What do you mean you don’t like legumes? Have you tried a black bean burrito? Sweet potato and lentil curry? Roasted red-pepper hummus? That got your pulses racing…
Now I’ve got your attention, let’s start with lentils, shall we? Red lentils are my absolute favourites, quick to cook and make an awesome soup (learned that from my Granny). I also love combining different veggies to make a lentil stew, and all my favourite curries have lentils!
Beans, beans, good for the heart, beans, beans, make you… hold on a minute, not anymore! Once your body gets used to the extra fibre from legumes then digesting them isn’t an issue.
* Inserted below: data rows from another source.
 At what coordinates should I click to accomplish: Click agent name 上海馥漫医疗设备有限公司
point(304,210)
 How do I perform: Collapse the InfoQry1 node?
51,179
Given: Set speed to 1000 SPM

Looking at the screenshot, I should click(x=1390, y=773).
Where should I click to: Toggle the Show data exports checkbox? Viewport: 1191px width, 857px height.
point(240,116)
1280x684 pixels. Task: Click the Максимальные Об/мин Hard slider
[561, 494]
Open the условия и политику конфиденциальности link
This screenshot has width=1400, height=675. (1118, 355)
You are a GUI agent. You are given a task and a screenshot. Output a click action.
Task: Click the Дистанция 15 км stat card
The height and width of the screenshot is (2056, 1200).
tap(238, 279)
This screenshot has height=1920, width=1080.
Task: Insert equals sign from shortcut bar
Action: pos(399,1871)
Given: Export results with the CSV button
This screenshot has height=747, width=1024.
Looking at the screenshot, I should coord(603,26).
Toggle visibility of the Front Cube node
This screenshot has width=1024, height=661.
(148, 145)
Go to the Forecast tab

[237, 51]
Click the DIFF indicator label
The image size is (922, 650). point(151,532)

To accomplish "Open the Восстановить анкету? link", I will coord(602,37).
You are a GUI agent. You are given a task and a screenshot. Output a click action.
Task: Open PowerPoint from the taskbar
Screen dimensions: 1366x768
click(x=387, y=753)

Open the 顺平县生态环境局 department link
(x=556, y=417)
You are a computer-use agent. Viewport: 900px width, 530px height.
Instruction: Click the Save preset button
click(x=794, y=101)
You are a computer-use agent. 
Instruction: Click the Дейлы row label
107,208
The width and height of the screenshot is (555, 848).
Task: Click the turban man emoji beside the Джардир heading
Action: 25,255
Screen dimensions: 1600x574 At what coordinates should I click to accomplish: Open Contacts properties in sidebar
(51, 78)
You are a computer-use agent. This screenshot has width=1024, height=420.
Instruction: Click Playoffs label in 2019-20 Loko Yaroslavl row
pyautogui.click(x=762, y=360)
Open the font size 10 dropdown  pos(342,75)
There’s much more to them than ‘beans on toast’, I mean what would Mexican food be without beans? In fact, beans are one of the oldest cultivated plants and a staple all over the world. How about a bean burger with smashed avocado or a classic Chilli (sin) Carne? The possibilities are endless!
I never liked peas. I used to stab my fork at them with contempt as a kid. That weird texture of watery, rubbery little green balls, skin half falling off. That was until I discovered pea pesto pasta! Oh my goodness… game changer. If you haven’t tried it, what are you waiting for? Go and defrost those little green weirdos, put them in a blender with olive oil, salt, garlic, lemon juice, nutritional yeast (optional), pine kernels (or cashews) and lots of fresh basil (or parsley). Stir into some pasta with chopped cherry tomatoes et voilà! You’re welcome.
A few tips:
- If you’re using dried beans or lentils, soak them for a few hours prior to cooking.
- If you’re using tins or jars, make sure you rinse and drain them first.
- Don’t forget about chickpeas and edamame beans!